WRITTEN PROBLEM 1
From the Star Trek computer discussion, reproduce the passage starting with "Technically, the thing" and going on through "a complete figure.".
WRITTEN PROBLEM 2
In the Star Trek computer discussion, list each capability that one of the baddies attributes to the stolen Voyager hardware in the quoted line.
WRITTEN PROBLEM 3
Extend the forum thread about Star Trek computer specifications, starting right after its final post.

EXCERPT PROVIDED
◆ ◆ ◆ ◆ ◆

So I thought I would pop in here and see what you folks thought. Any ideas? Any guesses or hypothesis you might like to make? Feel free to pontificate on any of it, software, materials, etc. I am looking for information about any of the eras, not just the 24th Century. Granted this information will be applied to the NX-01 but I can work backwards or forwards to fill in the information I need.

Thanks. :bolian:
 
In Star Trek: Voyager's episode "Concerning Flight", Voyager's computer core was stolen. At some point in the episode, the core's processing power was revealed. The episode is season 4 episode 11.
 
^^^
One of the baddies says that it is capable of "simultaneous access to 47 million data channels, transluminal processing at 575 trillion calculations per nanosecond, operational temperature margins from 10 Kelvin to 1,790 Kelvin."
 
Technically, the thing that was stolen was a computer processor not the actual core. So I am not sure how much information you can get from that unless they gave the actual number of processors. Then you could come up with a complete figure.

◆ ◆ ◆ ◆ ◆

MATERIAL SUPPLIED
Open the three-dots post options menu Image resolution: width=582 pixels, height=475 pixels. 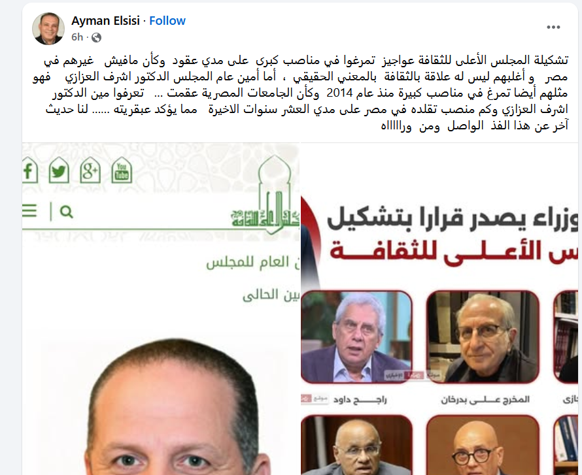point(553,27)
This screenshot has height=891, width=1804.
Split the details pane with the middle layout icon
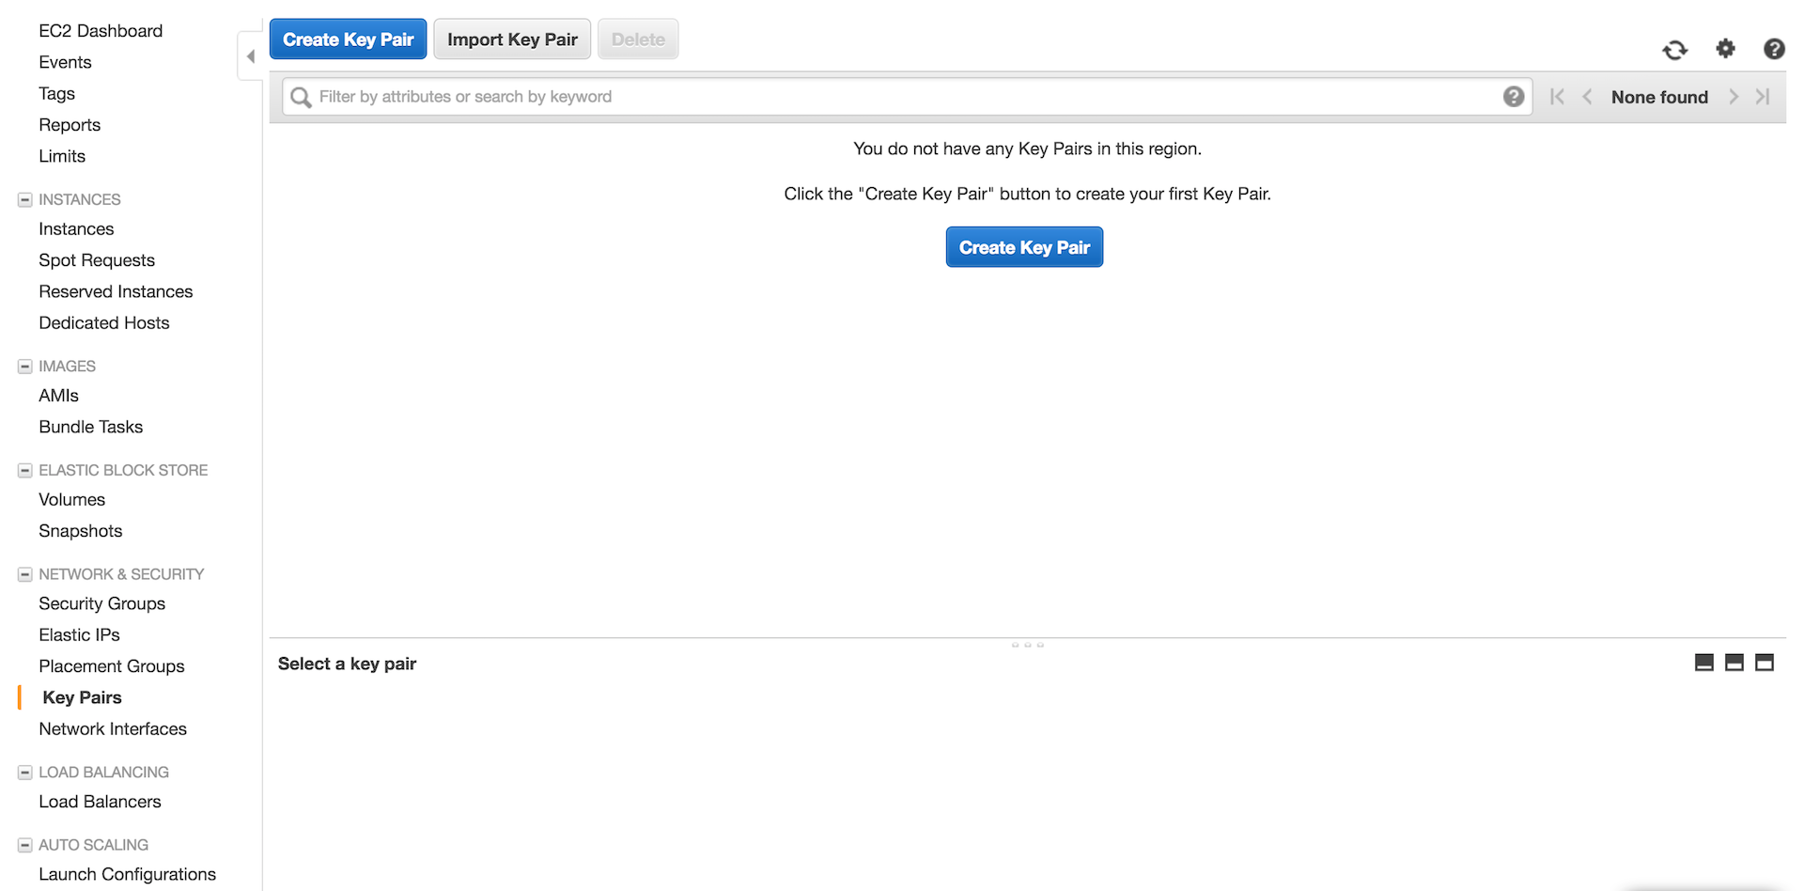point(1734,663)
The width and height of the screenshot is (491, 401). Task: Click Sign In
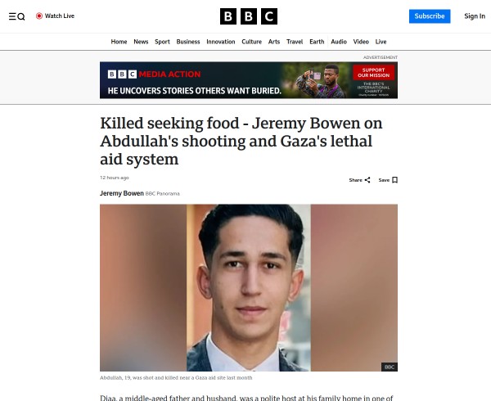[x=475, y=16]

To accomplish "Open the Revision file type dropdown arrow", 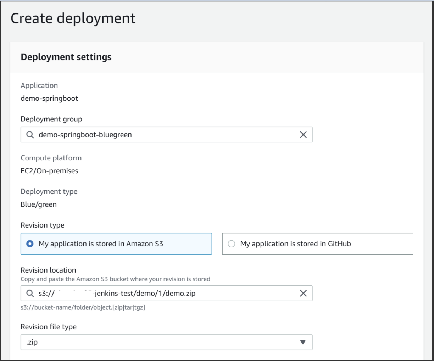I will point(302,343).
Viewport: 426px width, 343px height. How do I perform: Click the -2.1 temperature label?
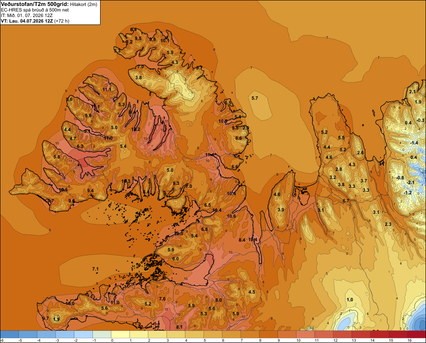tap(411, 182)
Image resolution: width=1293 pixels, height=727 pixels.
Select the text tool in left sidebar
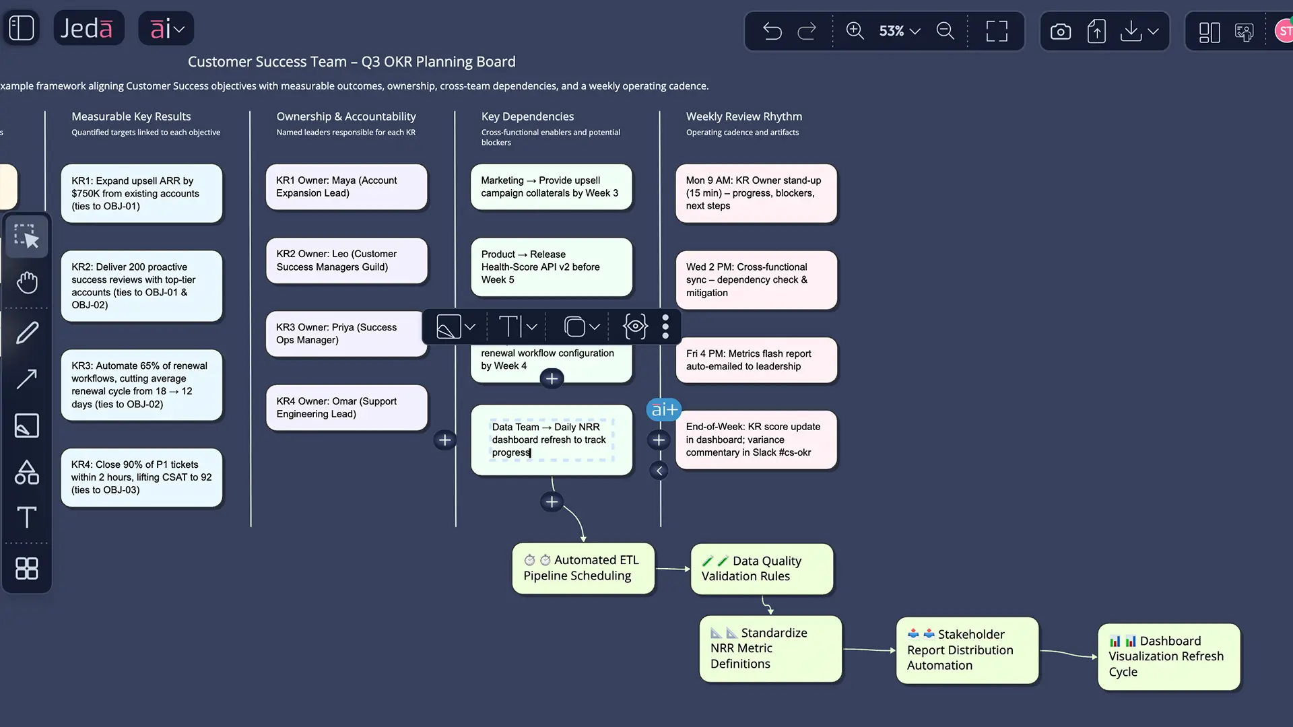point(27,517)

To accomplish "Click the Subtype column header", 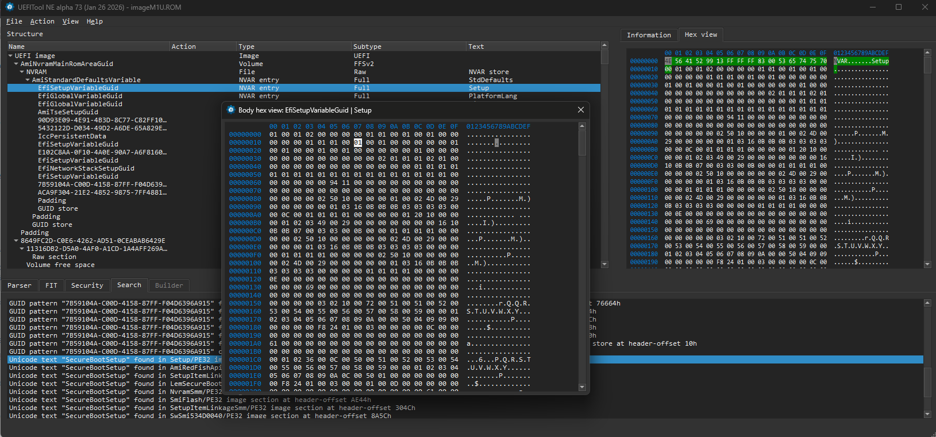I will 367,47.
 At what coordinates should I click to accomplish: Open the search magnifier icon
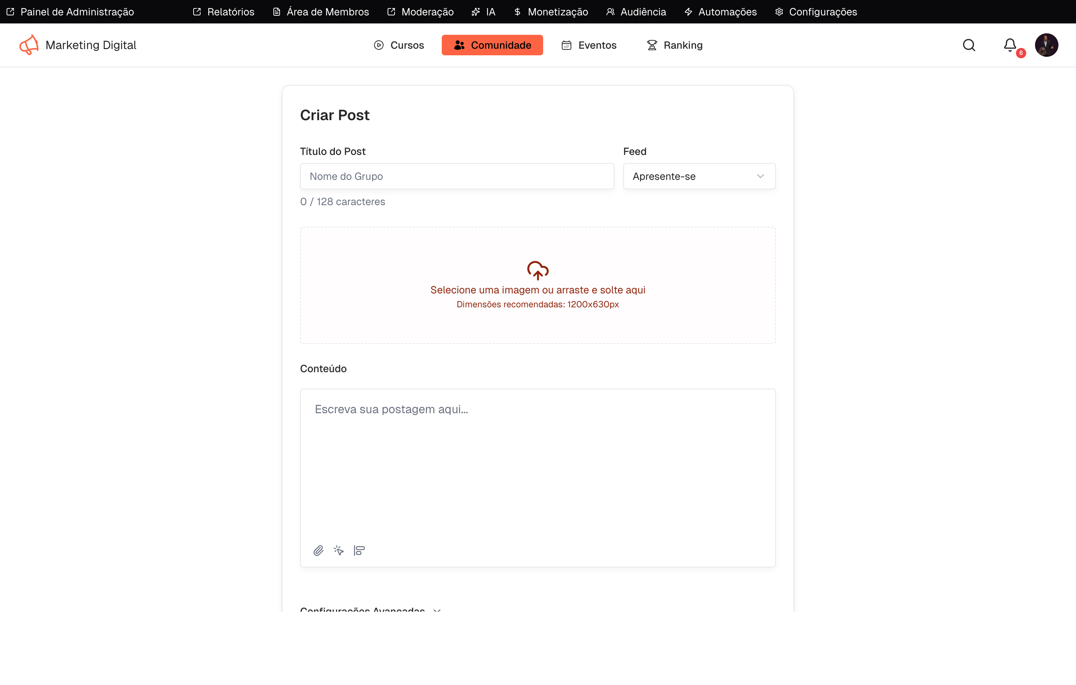tap(969, 45)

◆ ◆ ◆ ◆ ◆

FINAL RESULT 1
Technically, the thing that was stolen was a computer processor not the actual core. So I am not sure how much information you can get from that unless they gave the actual number of processors. Then you could come up with a complete figure.

FINAL RESULT 2
- Simultaneous access to 47 million data channels
- Transluminal processing at 575 trillion calculations per nanosecond
- Operational temperature margins from 10 Kelvin to 1,790 Kelvin

FINAL RESULT 3
575 trillion calculations a second? Does anyone else think that number is a little high?

But thanks for the information though. It is at least a step in the right direction. :bolian:
 
There doesn't seem to be much interest in this but I thought I would update the thread anyway. Again, the reason I have been researching this particular topic is to form an idea about the workings of a the computer systems from the 22nd century, specifically the NX-01.


Anyway, I have finally come across some useful information in the last week and found one of the missing pieces of the puzzle: Quads. This is a throwaway tech term used to describe the data ratios of the computer systems of that era. Since our modern systems are constantly changing, using the term "bytes" would have been counter productive and could possible be dated in a few years. So this new term was invented to make things a bit more vague in order to maintain believability. However, I had no idea what the scale would be or how those shows used it. TNG had a more established set of rules concerning the use of its technical terms. Unfortunately, Voyager used them inconsistently and that was throwing my research off completely. Once I figured that out, I was able to put things in order and form a base for comparison.


Data ratios are: Milliquads (1), Quads (100), Kiloquads (1000), Megaquad (1 Million), Gigaquad (1 Billion), Teraquad (1 Trillion)

The computer data capacity on the 1701-D was a total of 630,000 kiloquads with each isolinear chip having a capacity of 2.15 kiloquads.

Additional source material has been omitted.